The patient study showed that only the Agatston score measured from MBIR differed significantly from the reference Agatston score based on FBP. When considering patients with a zero Agatston score as defined by the reference method, MBIR classified one patient as a nonzero Agatston score, thereby increasing the risk classification. However, similar results were presented before, with 17% of cases reclassified into higher risk group, including 8% of patient misclassified as non-zero Agatston scores [8]. One explanation for this behaviour might be the impact of the edge enhancement algorithm, whereby more pronounced CAC edges increase overall Agatston scores. Also, the Bland–Altman limits of agreement of MBIR compared with FBP were almost twice as large as the limits of HIR or DLR compared with FBP. Nevertheless, overall statistical agreement in risk classification was excellent for all reconstruction methods. Similar findings were presented by Szilveszter et al. and Tang et al., who showed that despite lower Agatston score based on HIR or MBIR, the effect on cardiovascular risk stratification was modest [10, 28]. Nevertheless, clinicians should bear in mind that a change in cardiovascular risk classification influences further patient management, including initiation of lipid-lowering therapy [29]. Therefore, the small discrepancy between FBP, MBIR, HIR, and DLR, may bring long-term consequences for patients.

Importantly, for our patient group, none of the patients was reclassified as a false negative. Currently, both American and European guidelines use CAC scoring as an additional tool not only for patient risk classification, but also for guiding statin and aspirin therapy [30]. Therefore, the lack of CAC measurement reproducibility and its dependency on different reconstruction methods, may affect patient management and outcome [23]. Based on patients results from our study and using FBP as reference, the most accurate calcium scoring was achieved when HIR or DLR was used, in terms of correct patient risk classification.
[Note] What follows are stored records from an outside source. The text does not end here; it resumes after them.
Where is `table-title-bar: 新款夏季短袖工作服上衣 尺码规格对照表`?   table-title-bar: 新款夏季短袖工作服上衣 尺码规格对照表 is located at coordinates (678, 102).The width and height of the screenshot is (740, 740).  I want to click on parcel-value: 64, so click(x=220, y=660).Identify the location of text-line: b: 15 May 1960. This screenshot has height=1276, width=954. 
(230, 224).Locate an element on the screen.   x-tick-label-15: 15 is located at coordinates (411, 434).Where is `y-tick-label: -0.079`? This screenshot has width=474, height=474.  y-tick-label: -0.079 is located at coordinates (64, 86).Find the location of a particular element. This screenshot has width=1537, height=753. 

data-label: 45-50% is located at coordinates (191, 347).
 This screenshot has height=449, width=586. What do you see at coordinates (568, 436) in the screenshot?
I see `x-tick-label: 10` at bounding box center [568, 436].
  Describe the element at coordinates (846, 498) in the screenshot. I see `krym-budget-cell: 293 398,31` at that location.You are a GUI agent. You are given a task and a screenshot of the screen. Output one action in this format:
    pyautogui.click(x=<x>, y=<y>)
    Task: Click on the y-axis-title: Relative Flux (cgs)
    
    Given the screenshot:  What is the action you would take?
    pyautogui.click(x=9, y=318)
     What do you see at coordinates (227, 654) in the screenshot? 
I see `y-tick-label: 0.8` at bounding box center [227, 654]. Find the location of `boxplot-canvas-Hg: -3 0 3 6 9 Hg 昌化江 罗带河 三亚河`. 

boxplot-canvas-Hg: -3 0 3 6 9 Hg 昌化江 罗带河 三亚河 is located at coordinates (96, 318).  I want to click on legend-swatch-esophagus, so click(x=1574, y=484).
This study has several limitations. First, while our systematic analysis included both a static and dynamic phantom as well as a patient study, we only included a small number of patients (n = 50). Moreover, only twelve patients (24%) presented with Agatston score between 0 and 10, which is the most susceptible group in terms of calcium detectability. However, the results give a good indication of the differences between the reconstruction techniques and validate our phantom results. A larger patient study is needed to verify these results in all patient risk categories. Second, we acquired data from one vendor. Therefore, a multivendor study analyzing the influence of different reconstruction methods on calcium detectability, quantification, and risk stratification is certainly needed. Third, all patients were scanned with the standard protocol. Therefore, the effect of decreased radiation dose could not be evaluated in patients. Fourth, the D100 insert is a static insert. Thus, we were not able to acquire dynamic detectability phantom data. However, due to the decrease in detectability, even in a static situation, care should be taken when using non-FBP reconstructions for detecting CAC with this CT system.

Conclusion

In conclusion, based on our patient results, HIR and DLR reconstructed scans resulted in similar Agatston scores with excellent agreement and low-risk reclassification rate compared with routine reconstructed scans (FBP). These results suggest that these reconstruction methods might be applied for CAC scoring. However, based on our phantom study, caution should be taken when patients have Agatston scores between 0 and 10, as detectability of small calcifications varies with the used reconstruction algorithm, especially with MBIR and DLR. More clinical studies with a large amount of low Agatston score calcifications are needed to verify this. Moreover, decreased radiation dose impaired Agatston scoring of small calcifications which may lead to improper patient risk classification.